#### ACTIVITY:
Wherever a line in the records contains the word "target", return that line.

#### EXTRACTED DATA:
┌──

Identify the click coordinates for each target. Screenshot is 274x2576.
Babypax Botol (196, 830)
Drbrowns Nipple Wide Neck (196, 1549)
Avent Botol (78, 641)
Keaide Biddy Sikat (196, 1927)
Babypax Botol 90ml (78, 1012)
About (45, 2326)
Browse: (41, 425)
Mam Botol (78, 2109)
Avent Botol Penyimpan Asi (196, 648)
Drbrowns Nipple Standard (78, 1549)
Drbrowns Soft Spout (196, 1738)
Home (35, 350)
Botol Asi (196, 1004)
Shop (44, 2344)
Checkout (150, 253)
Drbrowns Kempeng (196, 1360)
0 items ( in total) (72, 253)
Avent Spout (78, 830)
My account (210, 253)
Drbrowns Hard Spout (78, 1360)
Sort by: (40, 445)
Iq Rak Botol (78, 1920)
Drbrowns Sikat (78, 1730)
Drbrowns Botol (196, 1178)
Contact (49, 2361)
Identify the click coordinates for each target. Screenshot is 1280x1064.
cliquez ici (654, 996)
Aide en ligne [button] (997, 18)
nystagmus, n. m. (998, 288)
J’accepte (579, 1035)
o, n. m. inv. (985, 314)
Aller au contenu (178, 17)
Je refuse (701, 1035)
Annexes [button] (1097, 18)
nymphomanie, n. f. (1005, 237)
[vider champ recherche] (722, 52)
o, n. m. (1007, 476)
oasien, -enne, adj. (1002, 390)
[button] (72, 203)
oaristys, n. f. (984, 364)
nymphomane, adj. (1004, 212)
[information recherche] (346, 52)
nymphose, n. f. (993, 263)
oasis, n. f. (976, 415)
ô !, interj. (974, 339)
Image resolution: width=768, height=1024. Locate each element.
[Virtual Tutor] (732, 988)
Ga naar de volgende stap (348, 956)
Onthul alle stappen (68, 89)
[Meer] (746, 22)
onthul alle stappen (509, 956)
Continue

└──

#### WRITTEN SOLUTION:
Identify the click coordinates for each target. Screenshot is 274x2576.
Identify the click coordinates for each target. Screenshot is 1280x1064.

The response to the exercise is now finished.